Start of Materials provided

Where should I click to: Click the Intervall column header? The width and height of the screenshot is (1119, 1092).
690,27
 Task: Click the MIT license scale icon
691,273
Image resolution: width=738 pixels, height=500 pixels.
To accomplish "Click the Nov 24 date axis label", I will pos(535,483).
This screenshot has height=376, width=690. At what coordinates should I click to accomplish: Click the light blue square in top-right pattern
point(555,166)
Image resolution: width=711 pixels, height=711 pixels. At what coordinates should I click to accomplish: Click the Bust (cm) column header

End of Materials provided
Start of Materials provided

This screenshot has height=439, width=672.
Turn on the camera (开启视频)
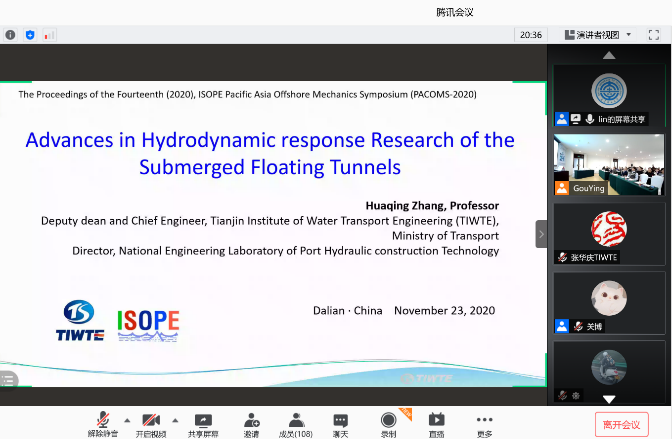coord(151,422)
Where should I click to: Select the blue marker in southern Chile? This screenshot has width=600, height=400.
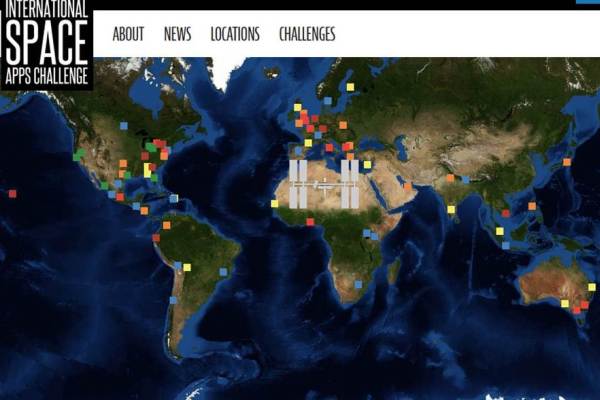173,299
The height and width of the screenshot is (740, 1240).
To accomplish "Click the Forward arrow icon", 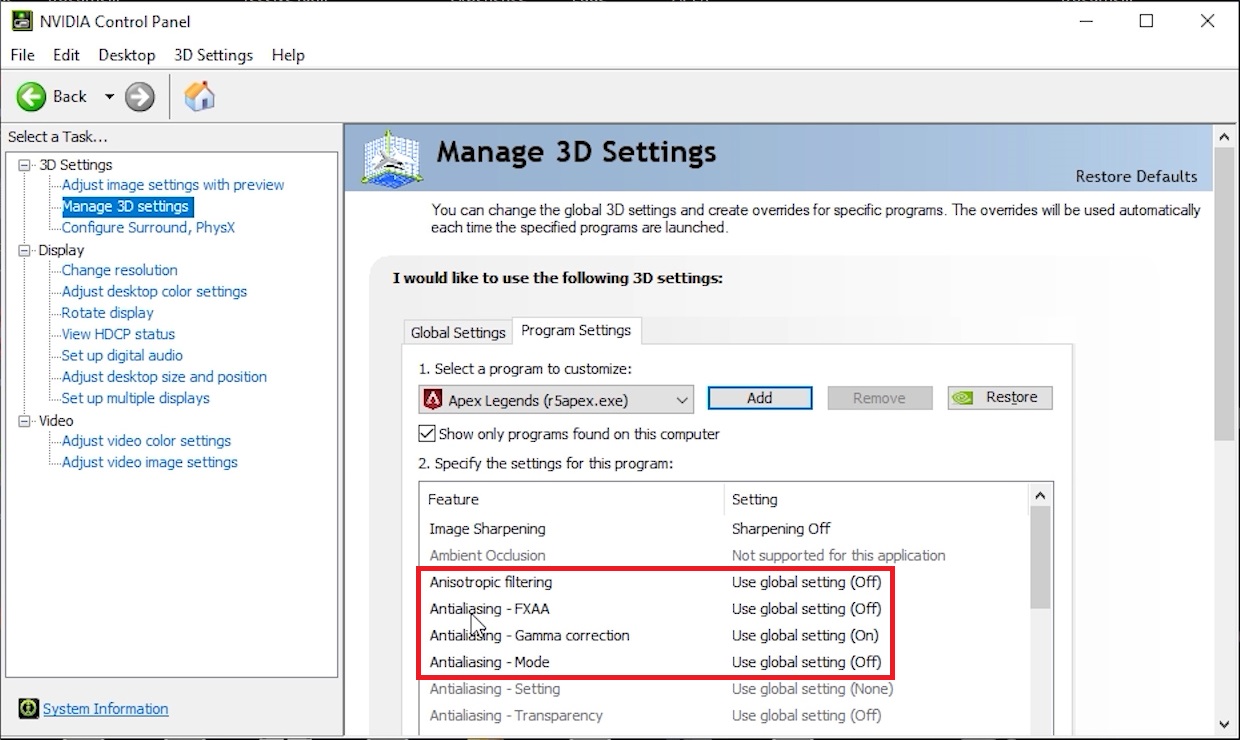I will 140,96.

End of Materials provided

## Problem description
Within the listing above, the range opens at the line with "Where should I click to: Click" and closes at the line with "Image resolution: width=711". Reproduce exactly the lines of that range, including both ends.

## The completed task
Where should I click to: Click the Intervall column header? The width and height of the screenshot is (1119, 1092).
690,27
 Task: Click the MIT license scale icon
691,273
Image resolution: width=738 pixels, height=500 pixels.
To accomplish "Click the Nov 24 date axis label", I will pos(535,483).
This screenshot has height=376, width=690. At what coordinates should I click to accomplish: Click the light blue square in top-right pattern
point(555,166)
Image resolution: width=711 pixels, height=711 pixels. At what coordinates should I click to accomplish: Click the Bust (cm) column header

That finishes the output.